__Goal of the exercise__
Copy the listing word for word, from the line with "Where should I click to: Click the refresh" up to and including the line with "tap(28, 237)". Reproduce those lines alone.

__Recorded information__
________________
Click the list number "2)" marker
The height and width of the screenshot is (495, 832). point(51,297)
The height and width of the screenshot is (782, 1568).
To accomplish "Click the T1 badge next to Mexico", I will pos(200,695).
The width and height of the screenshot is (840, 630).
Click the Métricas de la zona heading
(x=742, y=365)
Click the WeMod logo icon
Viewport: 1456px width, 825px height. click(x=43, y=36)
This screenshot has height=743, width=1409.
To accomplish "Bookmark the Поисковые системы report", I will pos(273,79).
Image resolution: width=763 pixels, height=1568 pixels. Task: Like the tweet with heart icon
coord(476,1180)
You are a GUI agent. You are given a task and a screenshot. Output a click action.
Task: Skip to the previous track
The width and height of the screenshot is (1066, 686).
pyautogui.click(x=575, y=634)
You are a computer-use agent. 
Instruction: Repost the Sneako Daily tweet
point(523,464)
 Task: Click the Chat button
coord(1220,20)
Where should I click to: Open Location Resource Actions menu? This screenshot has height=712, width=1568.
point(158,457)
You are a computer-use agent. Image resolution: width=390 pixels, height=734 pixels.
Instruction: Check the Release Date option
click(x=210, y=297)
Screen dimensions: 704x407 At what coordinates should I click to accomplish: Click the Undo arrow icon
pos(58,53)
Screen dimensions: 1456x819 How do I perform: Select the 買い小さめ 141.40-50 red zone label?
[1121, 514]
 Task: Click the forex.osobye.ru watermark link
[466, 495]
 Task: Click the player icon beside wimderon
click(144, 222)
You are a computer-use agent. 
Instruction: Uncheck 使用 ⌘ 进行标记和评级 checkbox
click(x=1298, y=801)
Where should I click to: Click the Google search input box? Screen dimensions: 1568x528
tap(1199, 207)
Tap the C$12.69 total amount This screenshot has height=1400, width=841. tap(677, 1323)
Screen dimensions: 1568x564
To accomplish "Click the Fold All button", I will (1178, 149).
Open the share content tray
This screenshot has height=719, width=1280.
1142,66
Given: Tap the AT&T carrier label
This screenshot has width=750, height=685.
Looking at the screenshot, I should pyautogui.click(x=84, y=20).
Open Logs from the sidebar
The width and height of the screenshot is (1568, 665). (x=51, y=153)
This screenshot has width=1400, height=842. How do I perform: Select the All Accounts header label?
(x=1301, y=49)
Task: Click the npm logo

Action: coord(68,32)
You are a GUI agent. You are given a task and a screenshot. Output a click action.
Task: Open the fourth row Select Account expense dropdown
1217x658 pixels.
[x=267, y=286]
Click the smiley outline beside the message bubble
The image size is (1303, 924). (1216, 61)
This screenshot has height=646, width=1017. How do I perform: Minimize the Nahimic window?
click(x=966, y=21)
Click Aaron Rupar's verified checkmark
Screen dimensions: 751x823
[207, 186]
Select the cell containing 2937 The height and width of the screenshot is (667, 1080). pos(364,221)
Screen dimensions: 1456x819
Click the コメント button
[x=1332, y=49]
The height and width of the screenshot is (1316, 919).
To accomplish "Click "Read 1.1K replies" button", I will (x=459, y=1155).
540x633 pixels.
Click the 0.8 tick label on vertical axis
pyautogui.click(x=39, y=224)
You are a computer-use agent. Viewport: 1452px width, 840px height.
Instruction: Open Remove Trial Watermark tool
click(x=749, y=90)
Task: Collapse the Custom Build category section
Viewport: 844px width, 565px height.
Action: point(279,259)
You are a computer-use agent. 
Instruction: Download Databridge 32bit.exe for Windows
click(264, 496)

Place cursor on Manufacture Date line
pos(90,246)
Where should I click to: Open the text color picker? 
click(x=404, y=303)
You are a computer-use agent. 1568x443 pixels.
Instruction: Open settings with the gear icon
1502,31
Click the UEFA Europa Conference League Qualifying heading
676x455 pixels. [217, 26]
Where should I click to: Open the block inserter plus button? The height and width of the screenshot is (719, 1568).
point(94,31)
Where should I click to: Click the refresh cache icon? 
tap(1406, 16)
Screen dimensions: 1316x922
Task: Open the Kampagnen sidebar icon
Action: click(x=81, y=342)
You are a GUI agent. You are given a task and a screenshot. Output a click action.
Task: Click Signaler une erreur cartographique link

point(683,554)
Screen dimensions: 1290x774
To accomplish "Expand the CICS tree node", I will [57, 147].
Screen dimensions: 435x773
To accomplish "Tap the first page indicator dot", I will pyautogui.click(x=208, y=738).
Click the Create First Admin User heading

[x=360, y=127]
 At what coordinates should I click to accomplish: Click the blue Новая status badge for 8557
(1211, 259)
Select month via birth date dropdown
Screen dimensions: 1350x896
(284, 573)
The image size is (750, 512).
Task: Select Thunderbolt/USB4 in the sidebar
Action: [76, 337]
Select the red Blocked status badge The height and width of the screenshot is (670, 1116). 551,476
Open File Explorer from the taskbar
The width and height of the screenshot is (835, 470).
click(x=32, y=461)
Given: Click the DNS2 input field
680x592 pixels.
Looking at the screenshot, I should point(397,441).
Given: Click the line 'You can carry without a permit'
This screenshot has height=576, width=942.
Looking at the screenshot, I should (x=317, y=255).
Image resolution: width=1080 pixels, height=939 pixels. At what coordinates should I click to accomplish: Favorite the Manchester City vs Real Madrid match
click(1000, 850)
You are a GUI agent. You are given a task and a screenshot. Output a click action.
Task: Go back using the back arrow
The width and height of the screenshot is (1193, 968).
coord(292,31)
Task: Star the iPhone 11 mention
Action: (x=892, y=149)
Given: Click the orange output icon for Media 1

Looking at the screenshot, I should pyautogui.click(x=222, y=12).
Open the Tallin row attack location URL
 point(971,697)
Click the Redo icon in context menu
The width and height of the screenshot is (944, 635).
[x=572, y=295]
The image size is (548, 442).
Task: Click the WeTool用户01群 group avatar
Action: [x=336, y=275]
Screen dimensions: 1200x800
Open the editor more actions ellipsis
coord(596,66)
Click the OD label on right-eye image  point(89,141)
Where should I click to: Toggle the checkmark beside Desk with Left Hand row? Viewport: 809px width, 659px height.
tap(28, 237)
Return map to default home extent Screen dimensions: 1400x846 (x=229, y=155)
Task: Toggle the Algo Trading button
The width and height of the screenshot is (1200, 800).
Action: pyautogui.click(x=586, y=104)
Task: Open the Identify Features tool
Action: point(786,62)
________________
__Output of the exercise__
Where should I click to: Click the refresh cache icon? 
tap(1406, 16)
Screen dimensions: 1316x922
Task: Open the Kampagnen sidebar icon
Action: click(x=81, y=342)
You are a GUI agent. You are given a task and a screenshot. Output a click action.
Task: Click Signaler une erreur cartographique link

point(683,554)
Screen dimensions: 1290x774
To accomplish "Expand the CICS tree node", I will [57, 147].
Screen dimensions: 435x773
To accomplish "Tap the first page indicator dot", I will pyautogui.click(x=208, y=738).
Click the Create First Admin User heading

[x=360, y=127]
 At what coordinates should I click to accomplish: Click the blue Новая status badge for 8557
(1211, 259)
Select month via birth date dropdown
Screen dimensions: 1350x896
(284, 573)
The image size is (750, 512).
Task: Select Thunderbolt/USB4 in the sidebar
Action: [76, 337]
Select the red Blocked status badge The height and width of the screenshot is (670, 1116). 551,476
Open File Explorer from the taskbar
The width and height of the screenshot is (835, 470).
click(x=32, y=461)
Given: Click the DNS2 input field
680x592 pixels.
Looking at the screenshot, I should point(397,441).
Given: Click the line 'You can carry without a permit'
This screenshot has height=576, width=942.
Looking at the screenshot, I should (x=317, y=255).
Image resolution: width=1080 pixels, height=939 pixels. At what coordinates should I click to accomplish: Favorite the Manchester City vs Real Madrid match
click(1000, 850)
You are a GUI agent. You are given a task and a screenshot. Output a click action.
Task: Go back using the back arrow
The width and height of the screenshot is (1193, 968).
coord(292,31)
Task: Star the iPhone 11 mention
Action: (x=892, y=149)
Given: Click the orange output icon for Media 1

Looking at the screenshot, I should pyautogui.click(x=222, y=12).
Open the Tallin row attack location URL
 point(971,697)
Click the Redo icon in context menu
The width and height of the screenshot is (944, 635).
[x=572, y=295]
The image size is (548, 442).
Task: Click the WeTool用户01群 group avatar
Action: [x=336, y=275]
Screen dimensions: 1200x800
Open the editor more actions ellipsis
coord(596,66)
Click the OD label on right-eye image  point(89,141)
Where should I click to: Toggle the checkmark beside Desk with Left Hand row? Viewport: 809px width, 659px height.
tap(28, 237)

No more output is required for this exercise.